**WORK TO COMPLETE:**
Each of the lines below must be written out exactly as shown.

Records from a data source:
=======
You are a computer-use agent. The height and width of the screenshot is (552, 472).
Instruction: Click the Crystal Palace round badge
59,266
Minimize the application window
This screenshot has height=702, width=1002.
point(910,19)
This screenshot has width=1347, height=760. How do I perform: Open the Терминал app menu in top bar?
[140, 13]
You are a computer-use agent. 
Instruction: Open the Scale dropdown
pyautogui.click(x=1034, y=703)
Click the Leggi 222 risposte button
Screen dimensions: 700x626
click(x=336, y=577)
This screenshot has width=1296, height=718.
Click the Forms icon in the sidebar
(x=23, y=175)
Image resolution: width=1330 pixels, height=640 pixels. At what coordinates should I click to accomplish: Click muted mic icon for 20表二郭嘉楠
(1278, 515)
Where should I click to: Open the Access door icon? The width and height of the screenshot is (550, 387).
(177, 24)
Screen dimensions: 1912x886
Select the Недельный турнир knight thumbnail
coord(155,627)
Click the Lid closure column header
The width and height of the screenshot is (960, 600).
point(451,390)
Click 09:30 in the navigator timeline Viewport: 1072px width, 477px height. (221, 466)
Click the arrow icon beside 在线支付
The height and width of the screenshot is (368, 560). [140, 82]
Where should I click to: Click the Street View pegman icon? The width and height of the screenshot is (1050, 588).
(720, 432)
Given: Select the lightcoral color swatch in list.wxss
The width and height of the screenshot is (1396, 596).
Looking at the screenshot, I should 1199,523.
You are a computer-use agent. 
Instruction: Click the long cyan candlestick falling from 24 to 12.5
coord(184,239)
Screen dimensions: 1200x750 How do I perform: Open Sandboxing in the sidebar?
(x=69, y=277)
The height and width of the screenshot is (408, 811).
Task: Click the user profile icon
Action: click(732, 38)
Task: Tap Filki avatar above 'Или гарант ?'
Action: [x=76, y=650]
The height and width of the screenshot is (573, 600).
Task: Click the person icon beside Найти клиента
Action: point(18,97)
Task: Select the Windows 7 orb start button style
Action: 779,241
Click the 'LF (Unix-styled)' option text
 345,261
=======
**EXERCISE OUTPUT:**
You are a computer-use agent. The height and width of the screenshot is (552, 472).
Instruction: Click the Crystal Palace round badge
59,266
Minimize the application window
This screenshot has height=702, width=1002.
point(910,19)
This screenshot has width=1347, height=760. How do I perform: Open the Терминал app menu in top bar?
[140, 13]
You are a computer-use agent. 
Instruction: Open the Scale dropdown
pyautogui.click(x=1034, y=703)
Click the Leggi 222 risposte button
Screen dimensions: 700x626
click(x=336, y=577)
This screenshot has width=1296, height=718.
Click the Forms icon in the sidebar
(x=23, y=175)
Image resolution: width=1330 pixels, height=640 pixels. At what coordinates should I click to accomplish: Click muted mic icon for 20表二郭嘉楠
(1278, 515)
Where should I click to: Open the Access door icon? The width and height of the screenshot is (550, 387).
(177, 24)
Screen dimensions: 1912x886
Select the Недельный турнир knight thumbnail
coord(155,627)
Click the Lid closure column header
The width and height of the screenshot is (960, 600).
point(451,390)
Click 09:30 in the navigator timeline Viewport: 1072px width, 477px height. (221, 466)
Click the arrow icon beside 在线支付
The height and width of the screenshot is (368, 560). [140, 82]
Where should I click to: Click the Street View pegman icon? The width and height of the screenshot is (1050, 588).
(720, 432)
Given: Select the lightcoral color swatch in list.wxss
The width and height of the screenshot is (1396, 596).
Looking at the screenshot, I should 1199,523.
You are a computer-use agent. 
Instruction: Click the long cyan candlestick falling from 24 to 12.5
coord(184,239)
Screen dimensions: 1200x750 How do I perform: Open Sandboxing in the sidebar?
(x=69, y=277)
The height and width of the screenshot is (408, 811).
Task: Click the user profile icon
Action: click(732, 38)
Task: Tap Filki avatar above 'Или гарант ?'
Action: [x=76, y=650]
The height and width of the screenshot is (573, 600).
Task: Click the person icon beside Найти клиента
Action: point(18,97)
Task: Select the Windows 7 orb start button style
Action: 779,241
Click the 'LF (Unix-styled)' option text
 345,261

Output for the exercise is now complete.